帰ってこない。
彼が帰ってこない。
――帰って来れたら言いますから
彼の声が最近は耳鳴りの様について回る。
その度に最悪の考えを起して喚き散らしたくなる。
幾度も己の手で部屋を荒らした。
棚をひっくり返して床に叩きつけ。
箪笥からは全ての引出を取り除いて。
巻物、書物、衣類、文具が床を埋め尽くすどころか山になった。
それでも足りず、台所へ侵入。
食器類を全て割ってしまえと引き戸を開けた瞬間目に入ったのは彼がよく使っていた湯呑茶碗で、自分はそれを握り締めたまま台所に蹲っていた。
只々後悔が己を苛む。
冷たい湯呑に頬を摺り寄せ、子供の様に声を上げて泣いた。
――最悪の、考え、後悔、ばかりだ。
自分でもおかしくなっているとは気付いている。
今までこれ程情動の激しかった事はない。
それでも止める事が出来ない。
気鬱になる事も、何も食べる気が起きない事も。
同僚に呑みに誘われ、酷く気が進まなかったが頷いた。
荒れる自分を、ずっと気遣ってくれていたからだ。
家にばかり引き篭もっていても何にもならないだろ、ぱーっと嫌なこと忘れて呑もう。
皆も呼んでさ。ほら、明日創立記念で休みだろ?
一生懸命に誘ってくれる同僚に、久しぶりに少しだけ本当の笑顔を返せた。
報告書を提出しに来たナルトが、無邪気に甘えてくれる事に一々安堵する。
そしてそれが彼なりの気遣いだと感じて自分も勤めて明るく振る舞う。
ナルトとの関係が修復される様で憂鬱だった気分が僅かに晴れた。
それなのに。
「イルカァ、俺ァずっとオマエの事が好きだったんだ」
同僚の男の顔が間近過ぎて、吐き出される呼吸の酒臭さに酷い嘔吐感が込み上げる。
顔を避けようにも平衡感覚がおかしくなる程、脳がアルコールに侵されていて。
久しぶりの酒の席を楽しもうと思って深酒してしまった。
相変わらず食べ物は匂いがどうも鼻について食べる気が起きず、只々呑んだ。
目の前が回り始めた時に来た酢豚の匂いに吐気を堪えきれなくて席を立った。
立てばふらつく足元に、送るという申し出を断らず甘えさせて貰った。
「なぁ、いいだろ?」
腕を、腰を、撫で回す掌の熱さが気持ち悪く、更に意図を持って耳元で発せられた声に嫌悪感が込み上げる。
「悪い、けど」
断りながら道端で身体を寄せてくる同僚を押し返した。
いや、押し返したつもりだけだった。
身体は一寸も動かず、離してくれと見上げた顔が異様な近さだ。
それが更に近づく。
流石にその意図を理解して、慌てて腕を突っ張ろうとしたが、明らかに抵抗をねじ伏せる力で拘束される。

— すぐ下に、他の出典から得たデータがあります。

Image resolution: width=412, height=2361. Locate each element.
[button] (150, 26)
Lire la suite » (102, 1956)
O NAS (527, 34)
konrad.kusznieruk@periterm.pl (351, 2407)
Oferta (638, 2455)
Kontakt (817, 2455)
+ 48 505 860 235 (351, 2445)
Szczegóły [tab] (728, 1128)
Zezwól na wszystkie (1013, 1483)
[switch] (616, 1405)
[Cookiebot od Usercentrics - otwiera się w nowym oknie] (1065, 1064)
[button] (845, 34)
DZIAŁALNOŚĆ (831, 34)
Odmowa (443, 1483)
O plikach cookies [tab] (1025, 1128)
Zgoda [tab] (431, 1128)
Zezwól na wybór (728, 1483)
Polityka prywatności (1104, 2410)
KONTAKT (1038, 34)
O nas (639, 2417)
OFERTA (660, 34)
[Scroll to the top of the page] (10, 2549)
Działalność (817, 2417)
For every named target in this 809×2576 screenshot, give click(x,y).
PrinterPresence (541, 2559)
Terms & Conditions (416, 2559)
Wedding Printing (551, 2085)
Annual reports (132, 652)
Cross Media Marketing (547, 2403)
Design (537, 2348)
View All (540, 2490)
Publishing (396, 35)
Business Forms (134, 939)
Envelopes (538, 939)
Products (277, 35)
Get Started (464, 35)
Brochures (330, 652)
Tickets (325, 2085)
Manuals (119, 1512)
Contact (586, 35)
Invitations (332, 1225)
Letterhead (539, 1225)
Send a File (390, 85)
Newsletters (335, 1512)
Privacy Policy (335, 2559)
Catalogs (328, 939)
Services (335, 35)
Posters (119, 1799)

逃れなくてはならないのに逃れられない状況に脳内が混乱する。
――いやだ。
「や、だ、やめ!っか、カカシさん!!たすけッ」
「カカシ?」
不審の色を滲ませた声。
「まさか、おまえカカシ上忍と?ッやべぇ黙っててくれ!オマエもカカシ上忍と付き合ってるなら早く言えよ!!」
慌てて離れた同僚は逃げるように去っていった。
酷い嘔吐感が再び襲う。
俺は道端へ倒れる様に座り込んだ。
見上げた月は白銀で、美しくどこか冷たく、しかし優しく。
まるで彼の様だと思った。
彼に会いたい。
もう手遅れだろうか。
彼がいい。
――もう恋人にしてくれとは言いませんから
もう、手遅れかもしれない。
それでも、もう、いい。
彼を拒絶しても、この気持ちが消えなくて濃くなって。
大切な人達を傷つけた自分。
自分への戒めと思った。
だけど。
最後微笑みながら傷ついた顔をしていたのはあの人だ。
あの人を苦しめた。
今すぐあの人に会って言いたい。
手遅れだって構わないから。
貴方が好きです。
貴方が好きです。
貴方でなくては、駄目なのです。